Speaker of the House, Republican John Boehner, invited Israeli Prime Minister Benjamin Netanyahu to speak in a joint meeting of Congress in late January, without consulting the White House. Mr. Netanyahu jumped at the chance to explain to both chambers of Congress that the nuclear deal with Iran is a poor policy choice. He argued that the agreement would actually ensure Iran develops a nuclear weapon instead of preventing it from acquiring one. He told U.S. lawmakers that the United States should just walk away.

Through his speech, it is evident that Mr. Netanyahu’s worldview aligns closely with Republican foreign policy. The Israeli prime minister foolishly used the address to Congress as a way to get a message through to the White House, knowing it could damage relations with U.S. President Barack Obama. The Israeli leader determined the potential rift was worth it to achieve his ultimate goal: halting the Iran nuclear deal. By accepting the invitation and giving the address, Netanyahu tried, and continues to try, to exploit party differences and turn the United States into a battleground of partisan politics. Mr. Netanyahu is trying to divide the United States so that Mr. Obama has no other option but to to abandon the deal.

Mr. Netanyahu’s speech received an enthusiastic and welcome reaction from Republican lawmakers, causing one House Republican to exclaim, “Wooh, baby! That was awesome!” Many of the Congressional Republicans “wholeheartedly” agreed with Mr. Netanyahu’s critique, calling for further sanctions against Iran. Republicans have even criticized Mr. Obama’s response to Mr. Netanyahu’s reelection, saying that he is “letting his personal problems with Netanyahu get in the way of policy.” Kevin McCarthy, a California Republican, “dinged” Obama on this topic, saying, “It is not about him, it’s not about the administration. This is about the mutual concern we have for Iran obtaining a nuclear weapon.” Thus, Republicans remain adamant against Iran acquiring a nuclear weapon and have essentially endorsed the Israeli approach to the diplomatic talks.
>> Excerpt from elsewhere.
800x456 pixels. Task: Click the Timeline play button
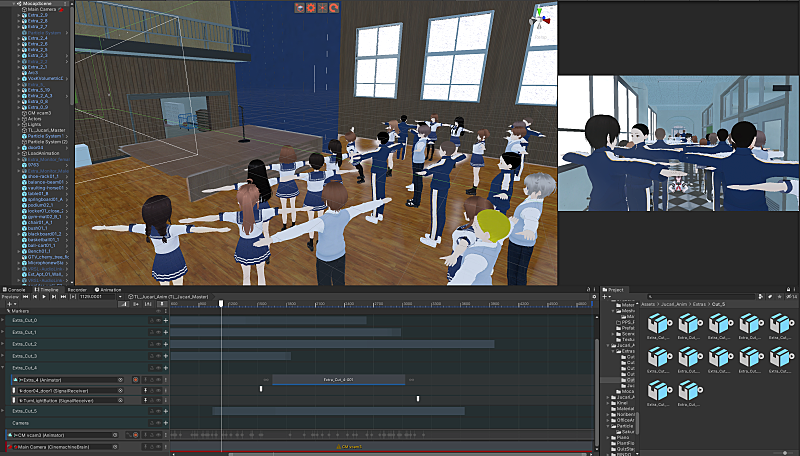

Mr. Netanyahu’s speech “sparked backlash among Democrat lawmakers.” Mr. Obama, in accordance with most Democrats, has adopted a more hardline response to the speech and his reelection. Joe Manchin, a West Virginia Democrat, said Mr. Netanyahu’s address was a “breach of protocol” because it was not approved by the White House. Dianne Feinstein, a prominent Democrat and chair on the Select Committee of Intelligence, said she would oppose any legislation allowing Congress to vote down an agreement, while Nancy Pelosi called the speech “an insult to the intelligence of the United States.”

Further obscuring the speech and Mr. Netanyahu’s credibility among Democrats was his failure to discuss the Palestinian peace process, as noted by Oregon Representative Earl Blumenauer. This is an issue that Chief of Staff Dennis McDonough has promised President Obama will not let fade into the background, since Mr. Netanyahu was quick to retract these statements as if he never said them.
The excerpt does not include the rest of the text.